**SUPPLIED TEXT**
----

From top: St Patrick’s Home on the Navan Road in Dublin which was initially known as Pelletstown and a table in Dr Lindsey Earner-Byrne’s book Mother and Child outlining the number of infant deaths in four mother and baby homes in 1933.
On Sunday, May 25, Alison O’Reilly in the Irish Mail on Sunday reported that it’s believed 796 babies were buried in a disused septic tank by Bon Secours nuns between 1925 and 1961.
On Saturday, May 31, Neil Michael, in the Irish Daily Mail reported that there may be three other mass graves at three other locations, namely: Sean Ross Abbey in Roscrea, Co Tipperary, where 790 children are believed to be buried; Bessborough, Co Cork, where it’s believed an estimated 2,000 children may have been buried before it closed in 1996 and St Peter’s in Castlepollard in Co. Westmeath, where it’s believed 300 to 500 children died.
Mr Michael also reported that the most common cause of deaths was marasmus – a form of malnutrition.
On Sunday, June 1, Alison O’Reilly, in the Irish Mail on Sunday, reported that there may be a fifth mass grave, containing an unknown number of bodies, on the grounds of the Sisters of Mercy Convent in Loughrea, Co. Galway. She reported that the site was used to bury the children who died in St Brigid’s Industrial School which was there for almost 100 years before it closed in 1967.

----

**TASK ITEM**
Carry the roundup above about reported mass graves at Irish mother and baby homes forward from its final sentence.

----

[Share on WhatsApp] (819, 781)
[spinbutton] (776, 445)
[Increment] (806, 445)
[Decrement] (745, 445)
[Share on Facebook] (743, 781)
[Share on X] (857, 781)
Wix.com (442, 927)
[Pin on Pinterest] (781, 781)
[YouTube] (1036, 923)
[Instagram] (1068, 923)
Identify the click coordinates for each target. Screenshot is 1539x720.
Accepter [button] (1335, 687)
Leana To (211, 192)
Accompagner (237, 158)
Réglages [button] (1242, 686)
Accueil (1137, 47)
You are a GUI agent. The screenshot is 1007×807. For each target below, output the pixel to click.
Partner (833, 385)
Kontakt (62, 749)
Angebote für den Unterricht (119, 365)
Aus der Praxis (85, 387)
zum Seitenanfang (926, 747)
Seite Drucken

----

**REPLY TO THE EXERCISE**
But what of Dublin?
Dr Lindsey Earner-Byrne, in chapter 7 of her book Mother and Child: Maternity and Child Welfare in Dublin 1922-1960 wrote:
“Dublin was the destination for many unmarried mothers, and the Department of Local Government and Public Health described the tendency as ‘somewhat remarkable’. Of the 551 illegitimate births registered in the city in 1931, only 335 were found to be ‘chargeable to the city’. Each local authority was responsible for the welfare for the illegitimate children born of women from its area. However, the social shame led many countrywomen to flee to Dublin for anonymity.”
“In general, Catholic unmarried mothers from Dublin who remained within the Irish system were either sent to St Patrick’s Home, Pelletstown, to one of the various magdalen asylums in the city or to the Legion of Mary hostel [Regina Coeli] established in 1930. Protestant mothers were received at the Bethany home in Orwell Road, Rathgar; these women were also accepted in Pelletstown, but the preferred option was to send mothers to homes that catered specifically for their religious needs.”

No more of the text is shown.